• INSTRUCTIONS TO FOLLOW: Nothing is needed except the lines below that run from the one with "闪租 (1069, 1196)" through the one with "Image resolution: width=327, height=2576.", repeated exactly.

• SUPPLIED MATERIAL:
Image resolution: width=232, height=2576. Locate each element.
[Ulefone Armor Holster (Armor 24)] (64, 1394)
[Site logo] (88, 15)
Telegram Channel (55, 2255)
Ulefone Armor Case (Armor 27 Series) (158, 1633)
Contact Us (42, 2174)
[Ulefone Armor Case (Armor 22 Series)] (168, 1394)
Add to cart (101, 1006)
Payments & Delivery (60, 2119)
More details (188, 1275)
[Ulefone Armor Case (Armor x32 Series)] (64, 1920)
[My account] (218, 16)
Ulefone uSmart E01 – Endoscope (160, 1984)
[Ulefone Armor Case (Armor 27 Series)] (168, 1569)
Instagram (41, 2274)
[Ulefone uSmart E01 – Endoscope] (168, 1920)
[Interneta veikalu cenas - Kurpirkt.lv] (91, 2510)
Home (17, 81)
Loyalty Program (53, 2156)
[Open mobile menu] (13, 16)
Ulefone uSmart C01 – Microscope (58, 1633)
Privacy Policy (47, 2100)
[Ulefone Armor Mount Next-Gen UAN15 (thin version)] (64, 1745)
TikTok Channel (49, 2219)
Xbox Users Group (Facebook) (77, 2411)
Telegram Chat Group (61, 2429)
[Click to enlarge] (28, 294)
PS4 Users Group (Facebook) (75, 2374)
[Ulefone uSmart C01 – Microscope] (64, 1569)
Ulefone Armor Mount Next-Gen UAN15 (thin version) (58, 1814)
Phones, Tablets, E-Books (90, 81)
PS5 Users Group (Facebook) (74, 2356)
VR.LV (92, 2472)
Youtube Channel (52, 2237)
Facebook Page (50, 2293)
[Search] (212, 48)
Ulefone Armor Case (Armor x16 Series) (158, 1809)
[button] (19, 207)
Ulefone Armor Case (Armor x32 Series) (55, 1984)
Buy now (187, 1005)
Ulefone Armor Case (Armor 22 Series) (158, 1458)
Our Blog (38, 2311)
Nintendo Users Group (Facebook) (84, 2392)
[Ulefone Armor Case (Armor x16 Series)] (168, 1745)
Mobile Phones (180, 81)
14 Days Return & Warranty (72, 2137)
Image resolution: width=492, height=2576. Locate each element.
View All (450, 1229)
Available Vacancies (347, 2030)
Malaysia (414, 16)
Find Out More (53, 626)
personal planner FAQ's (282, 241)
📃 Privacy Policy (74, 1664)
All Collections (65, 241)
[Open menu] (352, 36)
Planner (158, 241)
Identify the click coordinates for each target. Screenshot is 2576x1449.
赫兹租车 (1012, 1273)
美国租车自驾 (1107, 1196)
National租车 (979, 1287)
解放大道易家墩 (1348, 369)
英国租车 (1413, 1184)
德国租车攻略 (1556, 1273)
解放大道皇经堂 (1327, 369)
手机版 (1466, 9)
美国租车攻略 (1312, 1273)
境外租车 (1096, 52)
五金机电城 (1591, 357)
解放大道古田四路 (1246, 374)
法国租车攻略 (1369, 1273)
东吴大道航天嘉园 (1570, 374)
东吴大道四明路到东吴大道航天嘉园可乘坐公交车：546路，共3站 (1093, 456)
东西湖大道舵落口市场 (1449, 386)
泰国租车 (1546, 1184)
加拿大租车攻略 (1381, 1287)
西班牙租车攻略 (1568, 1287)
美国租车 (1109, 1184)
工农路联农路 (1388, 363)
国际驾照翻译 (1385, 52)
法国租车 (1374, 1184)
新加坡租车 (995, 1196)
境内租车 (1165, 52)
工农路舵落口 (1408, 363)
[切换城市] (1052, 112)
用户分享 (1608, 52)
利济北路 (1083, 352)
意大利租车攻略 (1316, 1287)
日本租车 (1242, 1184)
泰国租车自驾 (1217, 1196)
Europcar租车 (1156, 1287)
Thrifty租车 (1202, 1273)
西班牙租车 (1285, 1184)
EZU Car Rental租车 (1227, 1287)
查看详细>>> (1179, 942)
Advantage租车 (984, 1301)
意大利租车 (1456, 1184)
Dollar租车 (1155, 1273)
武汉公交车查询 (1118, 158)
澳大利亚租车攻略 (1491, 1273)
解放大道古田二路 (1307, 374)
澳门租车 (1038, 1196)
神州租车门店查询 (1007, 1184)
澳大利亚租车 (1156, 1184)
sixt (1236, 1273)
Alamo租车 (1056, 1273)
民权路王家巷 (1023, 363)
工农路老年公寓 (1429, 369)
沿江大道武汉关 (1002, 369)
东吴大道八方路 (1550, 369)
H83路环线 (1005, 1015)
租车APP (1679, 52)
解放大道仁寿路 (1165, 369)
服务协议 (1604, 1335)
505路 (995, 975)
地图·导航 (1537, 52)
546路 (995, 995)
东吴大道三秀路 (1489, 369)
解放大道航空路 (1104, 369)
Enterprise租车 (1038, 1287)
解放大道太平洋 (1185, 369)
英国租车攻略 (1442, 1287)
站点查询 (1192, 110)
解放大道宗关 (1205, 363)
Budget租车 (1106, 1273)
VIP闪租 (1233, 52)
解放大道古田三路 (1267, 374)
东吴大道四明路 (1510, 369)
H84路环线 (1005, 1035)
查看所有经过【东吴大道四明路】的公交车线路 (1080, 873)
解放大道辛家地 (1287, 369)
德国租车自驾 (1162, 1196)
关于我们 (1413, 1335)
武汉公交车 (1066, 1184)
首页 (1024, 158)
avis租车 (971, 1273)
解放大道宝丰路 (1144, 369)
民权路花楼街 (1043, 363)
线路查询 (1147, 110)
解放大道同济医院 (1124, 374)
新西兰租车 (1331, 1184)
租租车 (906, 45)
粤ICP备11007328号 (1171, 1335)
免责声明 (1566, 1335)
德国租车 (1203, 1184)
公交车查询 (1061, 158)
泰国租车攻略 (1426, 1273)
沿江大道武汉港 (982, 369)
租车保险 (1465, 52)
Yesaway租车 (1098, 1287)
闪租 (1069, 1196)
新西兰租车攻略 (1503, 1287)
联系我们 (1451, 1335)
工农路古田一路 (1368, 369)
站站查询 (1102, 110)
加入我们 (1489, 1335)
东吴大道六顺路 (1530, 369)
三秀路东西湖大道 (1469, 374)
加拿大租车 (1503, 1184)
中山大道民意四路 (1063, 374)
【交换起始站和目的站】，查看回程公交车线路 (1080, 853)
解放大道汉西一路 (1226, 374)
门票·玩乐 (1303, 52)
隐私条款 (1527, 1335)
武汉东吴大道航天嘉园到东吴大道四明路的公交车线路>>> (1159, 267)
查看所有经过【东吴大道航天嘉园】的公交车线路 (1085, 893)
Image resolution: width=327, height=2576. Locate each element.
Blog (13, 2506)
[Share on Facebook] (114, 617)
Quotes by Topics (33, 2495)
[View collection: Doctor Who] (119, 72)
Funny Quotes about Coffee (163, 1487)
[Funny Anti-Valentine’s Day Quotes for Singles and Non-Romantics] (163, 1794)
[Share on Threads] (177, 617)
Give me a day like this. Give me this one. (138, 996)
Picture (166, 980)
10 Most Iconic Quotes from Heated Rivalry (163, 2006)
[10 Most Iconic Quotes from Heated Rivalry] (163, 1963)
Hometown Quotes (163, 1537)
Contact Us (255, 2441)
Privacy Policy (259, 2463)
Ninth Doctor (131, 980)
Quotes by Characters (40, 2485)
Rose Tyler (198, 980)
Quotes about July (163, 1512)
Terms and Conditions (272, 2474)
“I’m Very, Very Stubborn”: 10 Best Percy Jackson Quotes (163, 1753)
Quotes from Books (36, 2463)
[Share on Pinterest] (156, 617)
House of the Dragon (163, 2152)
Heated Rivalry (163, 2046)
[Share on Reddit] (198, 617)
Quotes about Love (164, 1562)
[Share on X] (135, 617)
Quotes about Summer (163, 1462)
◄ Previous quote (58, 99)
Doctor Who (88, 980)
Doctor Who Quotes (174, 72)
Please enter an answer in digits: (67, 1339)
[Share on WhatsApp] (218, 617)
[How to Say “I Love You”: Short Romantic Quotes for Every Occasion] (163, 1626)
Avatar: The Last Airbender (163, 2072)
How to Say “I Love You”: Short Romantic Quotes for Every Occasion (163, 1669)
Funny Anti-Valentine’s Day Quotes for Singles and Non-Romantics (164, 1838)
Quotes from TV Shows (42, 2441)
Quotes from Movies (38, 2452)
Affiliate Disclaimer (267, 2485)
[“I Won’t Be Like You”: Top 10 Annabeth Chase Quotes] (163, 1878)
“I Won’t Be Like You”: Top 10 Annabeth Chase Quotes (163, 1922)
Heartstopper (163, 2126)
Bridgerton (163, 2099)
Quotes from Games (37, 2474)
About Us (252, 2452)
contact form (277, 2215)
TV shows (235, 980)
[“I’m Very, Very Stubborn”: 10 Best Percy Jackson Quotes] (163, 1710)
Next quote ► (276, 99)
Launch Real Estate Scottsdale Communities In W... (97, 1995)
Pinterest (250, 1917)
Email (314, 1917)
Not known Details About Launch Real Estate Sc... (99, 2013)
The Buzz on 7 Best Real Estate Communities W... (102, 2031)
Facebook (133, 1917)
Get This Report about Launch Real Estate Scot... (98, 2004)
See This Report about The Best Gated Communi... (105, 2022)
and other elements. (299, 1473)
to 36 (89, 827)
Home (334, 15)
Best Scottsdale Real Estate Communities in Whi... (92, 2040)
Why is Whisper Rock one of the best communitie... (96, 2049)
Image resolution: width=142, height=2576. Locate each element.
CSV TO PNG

• EXERCISE ANSWER:
闪租 (1069, 1196)
新西兰租车攻略 (1503, 1287)
联系我们 (1451, 1335)
工农路古田一路 (1368, 369)
站站查询 (1102, 110)
加入我们 (1489, 1335)
东吴大道六顺路 (1530, 369)
三秀路东西湖大道 (1469, 374)
加拿大租车 (1503, 1184)
中山大道民意四路 (1063, 374)
【交换起始站和目的站】，查看回程公交车线路 (1080, 853)
解放大道汉西一路 (1226, 374)
门票·玩乐 (1303, 52)
隐私条款 (1527, 1335)
武汉东吴大道航天嘉园到东吴大道四明路的公交车线路>>> (1159, 267)
查看所有经过【东吴大道航天嘉园】的公交车线路 (1085, 893)
Image resolution: width=327, height=2576. Locate each element.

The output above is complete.